* **Source document**
They complained the Barfleur had been losing money for 12 years and so closed the route. They never once considered they had priced themselves out of the market.

Ray.


----------



## UncleNorm

AuntieSandra's had the same email as Stanner, showing the same code.

I've tried to get 2 prices, one for November 2011 to February 2012 and a second for January 2012 to March 2012 but keep coming up with 'Message Invalide'. 

So which bit is 'invalide'? :roll:


----------



## UncleNorm

An interesting development regarding ferries...

http://www.motorhomefacts.com/ftopicp-1135733.html#1135733


----------



## Stanner

Wilmannie said:


> Thanks Stanner,
> Tried this code but I think it maybe just applies to 2012 cos I couldn't get it accepted for a booking out in November & back in March. Might be handy next year though.


It does say at the beginning --- If you're looking to book your 2012 Summer trip to France then our exclusive SeaFrance fares for Bon Voyage Privilège members are just the ticket!


----------



## Wilmannie

UncleNorm said:


> AuntieSandra's had the same email as Stanner, showing the same code.
> 
> I've tried to get 2 prices, one for November 2011 to February 2012 and a second for January 2012 to March 2012 but keep coming up with 'Message Invalide'.
> 
> So which bit is 'invalide'? :roll:


  'tis a puzzle! In fact, the whole ferry price issue seems a bit like a lucky dip, a different price every time you look! :? 
Thanks everyone for assistance, will let you know when I find the best!


----------



## Wilmannie

Well, it's been fun comparing the ferrymarket - could have used a meerkat!

* **What the exercise asks**
Reproduce the passage of the ferry forum thread that begins with the words "Thanks everyone for" and ends with "used a meerkat!".

* **Dataset content**

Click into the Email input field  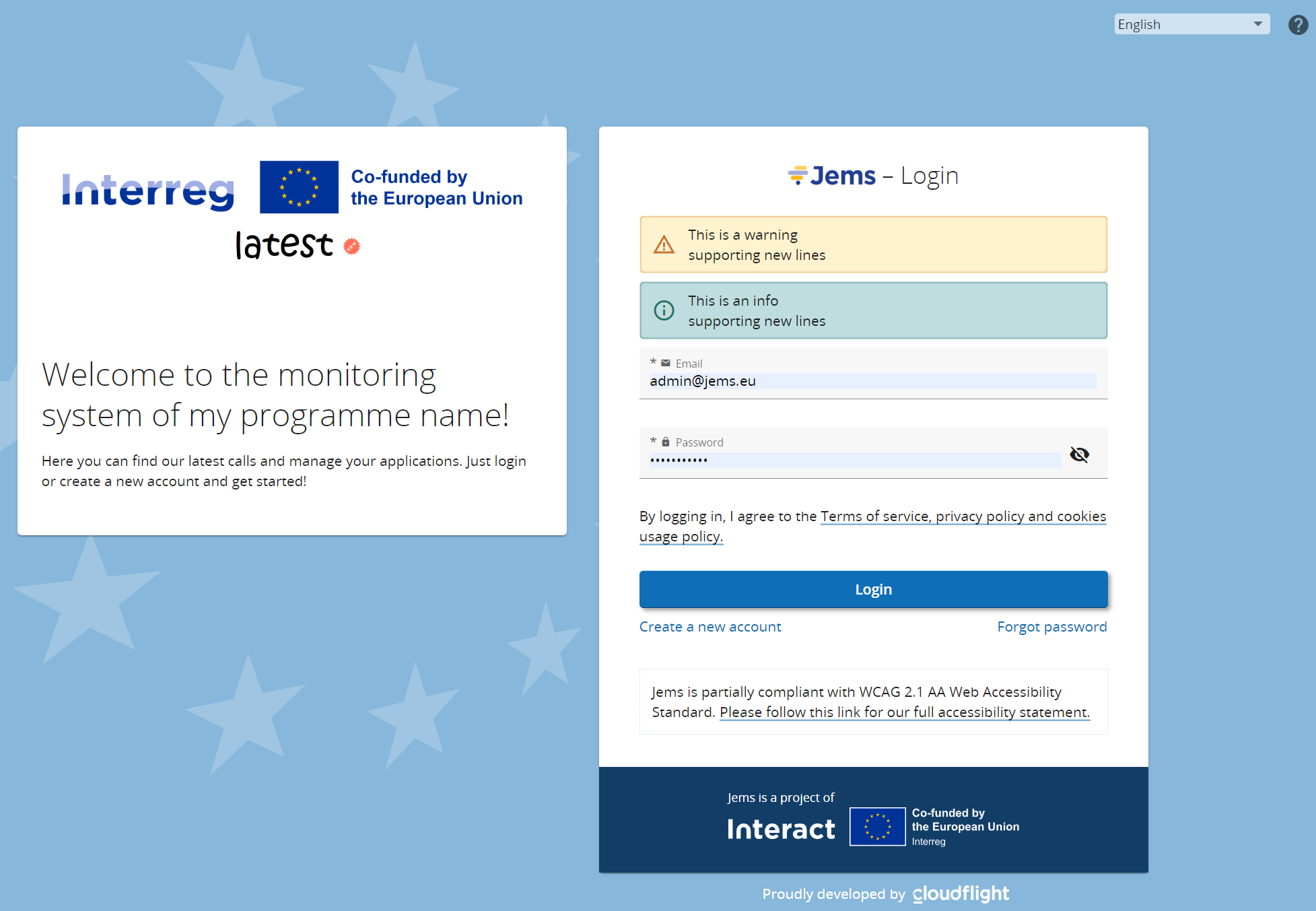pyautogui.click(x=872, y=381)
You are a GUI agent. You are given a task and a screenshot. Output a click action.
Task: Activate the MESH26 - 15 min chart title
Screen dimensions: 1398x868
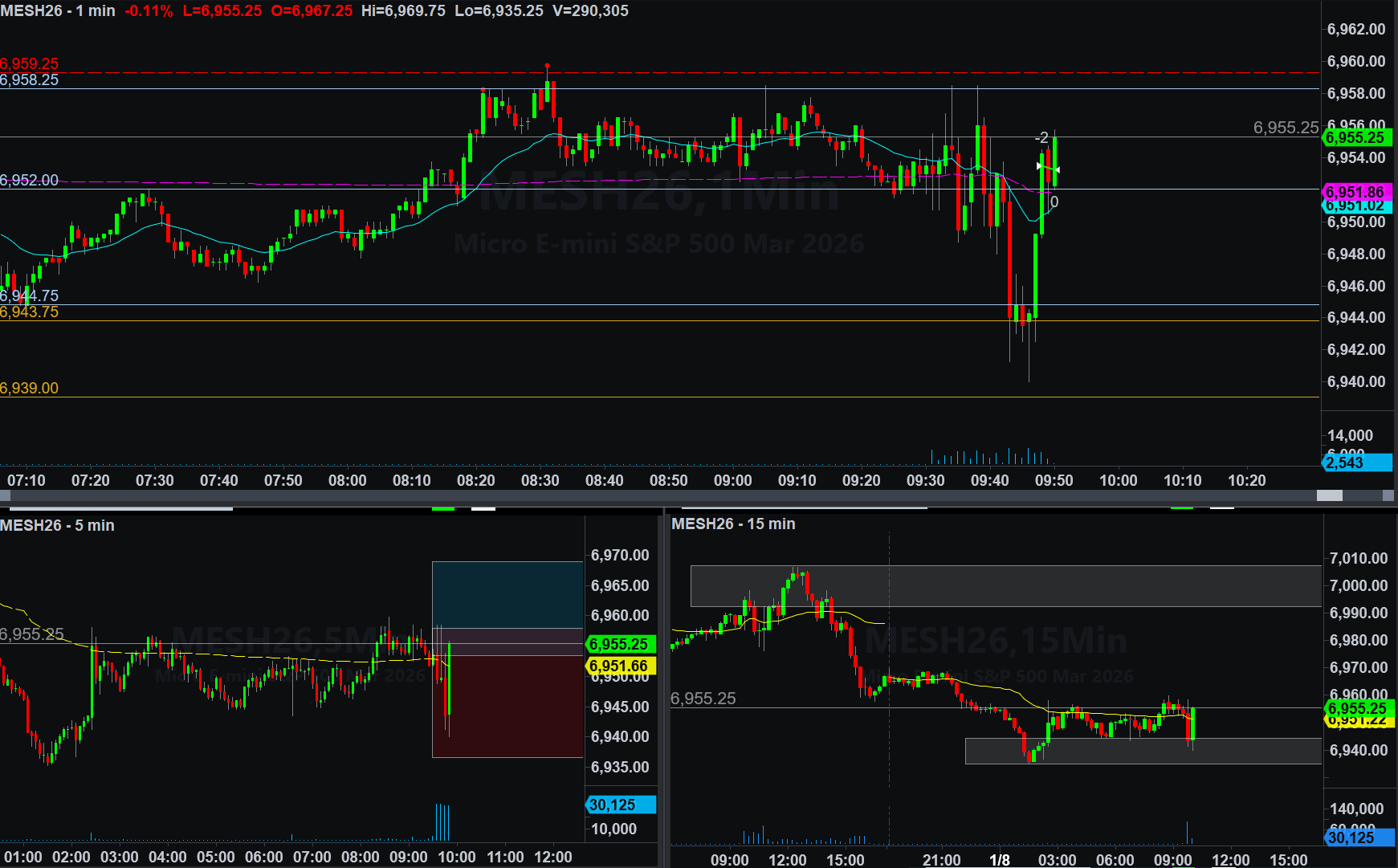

* **Output**
Thanks everyone for assistance, will let you know when I find the best!


----------



## Wilmannie

Well, it's been fun comparing the ferrymarket - could have used a meerkat!